> **EXERCISE**
Repeat exactly the lines below that lie between the line with "1527x784 pixels." and the line with "Given: Toggle chart shift from right edge", counting both of those lines as part of the answer.

> **RECORDS FOR THIS TASK**
● ● ●

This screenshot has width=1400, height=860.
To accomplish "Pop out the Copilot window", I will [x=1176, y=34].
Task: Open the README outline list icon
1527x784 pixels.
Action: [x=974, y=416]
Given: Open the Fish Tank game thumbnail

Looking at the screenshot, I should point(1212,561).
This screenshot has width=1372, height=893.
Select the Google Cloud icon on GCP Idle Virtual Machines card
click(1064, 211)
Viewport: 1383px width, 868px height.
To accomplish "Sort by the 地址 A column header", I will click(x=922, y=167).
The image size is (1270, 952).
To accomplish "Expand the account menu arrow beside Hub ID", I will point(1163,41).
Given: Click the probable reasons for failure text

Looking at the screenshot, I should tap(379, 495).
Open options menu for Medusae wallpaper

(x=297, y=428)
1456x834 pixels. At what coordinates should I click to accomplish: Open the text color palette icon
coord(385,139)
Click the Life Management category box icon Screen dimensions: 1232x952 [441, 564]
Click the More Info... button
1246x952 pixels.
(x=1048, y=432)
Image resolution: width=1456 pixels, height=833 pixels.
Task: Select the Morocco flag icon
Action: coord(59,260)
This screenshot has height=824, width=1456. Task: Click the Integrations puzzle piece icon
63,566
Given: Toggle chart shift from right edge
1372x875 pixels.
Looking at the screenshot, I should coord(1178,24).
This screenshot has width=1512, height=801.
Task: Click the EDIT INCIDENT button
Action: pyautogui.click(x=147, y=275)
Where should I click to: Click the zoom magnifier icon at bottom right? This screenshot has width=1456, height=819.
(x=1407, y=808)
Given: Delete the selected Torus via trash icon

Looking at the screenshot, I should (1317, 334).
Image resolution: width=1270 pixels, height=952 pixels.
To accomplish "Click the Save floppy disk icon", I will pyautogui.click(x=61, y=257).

● ● ●

> **FINISHED EXERCISE**
1527x784 pixels.
Action: [x=974, y=416]
Given: Open the Fish Tank game thumbnail

Looking at the screenshot, I should point(1212,561).
This screenshot has width=1372, height=893.
Select the Google Cloud icon on GCP Idle Virtual Machines card
click(1064, 211)
Viewport: 1383px width, 868px height.
To accomplish "Sort by the 地址 A column header", I will click(x=922, y=167).
The image size is (1270, 952).
To accomplish "Expand the account menu arrow beside Hub ID", I will point(1163,41).
Given: Click the probable reasons for failure text

Looking at the screenshot, I should tap(379, 495).
Open options menu for Medusae wallpaper

(x=297, y=428)
1456x834 pixels. At what coordinates should I click to accomplish: Open the text color palette icon
coord(385,139)
Click the Life Management category box icon Screen dimensions: 1232x952 [441, 564]
Click the More Info... button
1246x952 pixels.
(x=1048, y=432)
Image resolution: width=1456 pixels, height=833 pixels.
Task: Select the Morocco flag icon
Action: coord(59,260)
This screenshot has height=824, width=1456. Task: Click the Integrations puzzle piece icon
63,566
Given: Toggle chart shift from right edge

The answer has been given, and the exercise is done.